Unknown critical vulnerability has been discovered in Adobe Flash Player
Adobe Flash Player is living its last days and it appears that the decision to end it is very justified. Many tech experts have complained about the weaknesses of Flash and finally Adobe declared that it will put it to an end in 2020. However, it appears that its last years won’t be very peaceful. Right now, a huge vulnerability has been discovered by Kaspersky Labs, and it appears that it has already been exploited by hacker groups.

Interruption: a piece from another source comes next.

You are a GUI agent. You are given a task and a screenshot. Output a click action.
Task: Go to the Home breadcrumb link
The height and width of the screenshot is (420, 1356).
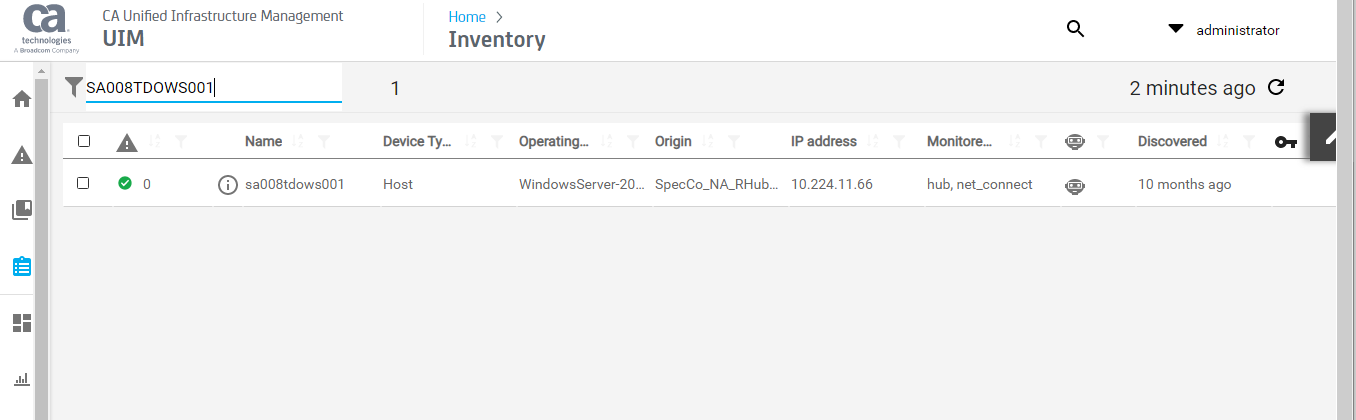point(467,17)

Responsible for the attacks that exploited this vulnerability is the BlackOasis group. They target Middle Eastern politics, including opposition journalists and activists and officials of the United nations. The attacks already made victims in Russia, Iraq, Afghanistan, Nigeria, Libya, Jordan, Tunisia, Saudi Arabia, Iran, the Netherlands, Bahrain, United Kingdom and Angola.

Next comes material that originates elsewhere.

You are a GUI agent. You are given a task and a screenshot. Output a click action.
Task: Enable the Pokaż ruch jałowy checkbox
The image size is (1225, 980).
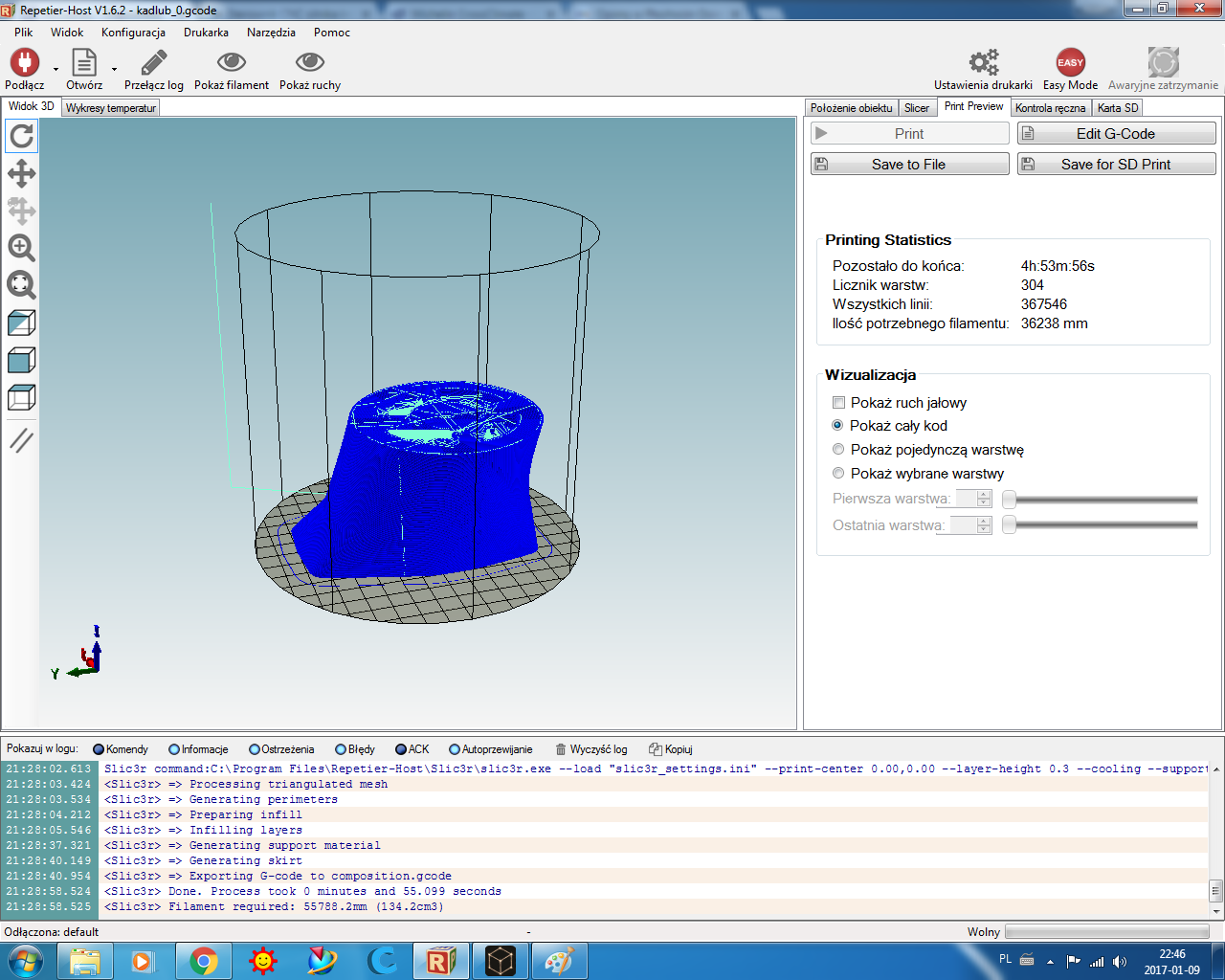(x=839, y=403)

The Adobe Flash Player vulnerability used Microsoft Word documents in order to plant FinSpy, a commercial product that is sold to law enforcement agencies or even governments.
Fixing this issue
Kaspersky Labs announced this issue right away and it worked to Adobe in order to come up with a solution. A security update has been already released and it should fix this Flash Player vulnerability on Windows, Macintosh, Linux and Chrome OS.
“The attack using the recently discovered zero-day exploit is the third time this year we have seen FinSpy distribution through exploits to zero-day vulnerabilities. Previously, actors deploying this malware abused critical issues in Microsoft Word and Adobe products. We believe the number of attacks relying on FinSpy software, supported by zero-day exploits such as the one described here, will continue to grow,” declared Anton Ivanov, the one who reported the exploit to Adobe. Ivanov is lead malware analyst at Kaspersky Lab and it is not the first time when Adobe works with them in order to fix vulnerabilities.